**ÉNONCÉ DE L'EXERCICE**:
Renvoyez tel quel le passage de l'extrait sur l'article 20 qui débute aux mots « Le troisième alinéa » et s'arrête après « de la procédure. ».

CHAPITRE III
DISPOSITIONS RENFORÇANT LE DROIT À ÊTRE
JUGÉ
DANS UN DÉLAI RAISONNABLE
Article 20
(Articles 77-2 et 77-3 nouveaux du code de
procédure pénale)
Possibilité d'interroger le
procureur sur la suite donnée
à une enquête
L'article 20 tend à insérer deux articles dans
le code
de procédure pénale, afin de permettre à une personne
placée en garde à vue au cours d'une enquête
préliminaire ou de flagrance d'interroger le procureur sur la suite
donnée à la procédure.
• Le texte proposé pour l'
article 77-2 du code de
procédure pénale
prévoit qu'une personne placée
en garde à vue au cours d'une enquête préliminaire ou de
flagrance qui, à l'expiration d'un délai de six mois (le texte
initial prévoyait huit mois) à compter de la fin de la garde
à vue, n'a pas fait l'objet de poursuites, peut interroger le procureur
sur la suite donnée ou susceptible d'être donnée à
la procédure.
Dans un tel cas, le procureur devrait, dans le délai d'un mois, soit
engager les poursuites ou une mesure alternative aux poursuites, soit notifier
à la personne le classement de la procédure, soit enfin, s'il
estime que l'enquête doit se poursuivre, saisir le président du
tribunal de grande instance. En l'absence de saisine de ce magistrat, il ne
pourrait plus être procédé à aucun acte
d'enquête contre la personne postérieurement au délai d'un
mois à compter de la réception de la demande.
Le troisième alinéa du texte proposé prévoit que le
président du tribunal, lorsqu'il est saisi, doit organiser un
débat contradictoire, qui se déroule en audience publique si la
personne intéressée en fait la demande et que la publicité
n'est pas de nature à nuire au bon déroulement de
l'enquête, à l'ordre public, à la dignité de la
personne ou aux intérêts d'un tiers. A l'issue du débat, le
président déciderait si l'enquête peut être
poursuivie. En cas de réponse positive, il fixerait un délai ne
pouvant excéder six mois, à l'issue duquel la personne pourrait
à nouveau interroger le procureur. En cas de réponse
négative, le procureur devrait soit engager des poursuites ou une
procédure alternative, soit notifier à la personne le classement
de la procédure.
Cette disposition appelle deux remarques :
• La saisine du président du tribunal de grande instance au cours
d'une enquête ne correspond guère aux règles habituelles de
notre procédure pénale. Certes, une intervention du
président du tribunal ou du juge délégué par lui
est déjà prévue au cours de l'enquête en ce qui
concerne, en matière de terrorisme, la prolongation des gardes à
vue et les perquisitions. Il s'agit toutefois de situations très
particulières. Dans le texte proposé, le président du
tribunal pourrait contraindre le procureur à se prononcer, en engageant
des poursuites ou en classant sans suite.

**DONNÉES FOURNIES**:
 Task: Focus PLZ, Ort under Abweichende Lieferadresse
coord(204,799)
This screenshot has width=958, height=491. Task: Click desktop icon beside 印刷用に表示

**SOLUTION PROPOSÉE**:
Le troisième alinéa du texte proposé prévoit que le
président du tribunal, lorsqu'il est saisi, doit organiser un
débat contradictoire, qui se déroule en audience publique si la
personne intéressée en fait la demande et que la publicité
n'est pas de nature à nuire au bon déroulement de
l'enquête, à l'ordre public, à la dignité de la
personne ou aux intérêts d'un tiers. A l'issue du débat, le
président déciderait si l'enquête peut être
poursuivie. En cas de réponse positive, il fixerait un délai ne
pouvant excéder six mois, à l'issue duquel la personne pourrait
à nouveau interroger le procureur. En cas de réponse
négative, le procureur devrait soit engager des poursuites ou une
procédure alternative, soit notifier à la personne le classement
de la procédure.